Reasoning summary is on by default (reasoning: { summary: "auto" }). The Codex backend does not emit response.reasoning_summary_text.* events unless this is set — include: ["reasoning.encrypted_content"] alone gets you opaque replay state but no visible thinking text. Call .without_reasoning() to drop the field; the encrypted-replay include is independent and still travels.
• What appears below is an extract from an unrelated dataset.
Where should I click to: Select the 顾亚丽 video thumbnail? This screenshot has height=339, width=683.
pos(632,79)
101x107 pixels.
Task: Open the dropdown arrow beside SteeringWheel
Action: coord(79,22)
The Codex subscription backend is undocumented and unstable. Wire shape and event names can change without notice — pin a tkach version you have validated end-to-end if you ship this in production. See examples/streaming_openai_codex.rs.

Anthropic prompt caching

SystemBlock::cached, Content::text_cached, and AgentBuilder::cache_tools mark cache breakpoints; Usage reports cache_creation_input_tokens / cache_read_input_tokens so callers can measure hit rate. Default TTL 5min, 1h via CacheControl::ephemeral_1h(). Cache reads bill at 0.1x base input; writes at 1.25x (5m) / 2x (1h). See examples/anthropic_caching.rs and examples/anthropic_caching_streaming.rs.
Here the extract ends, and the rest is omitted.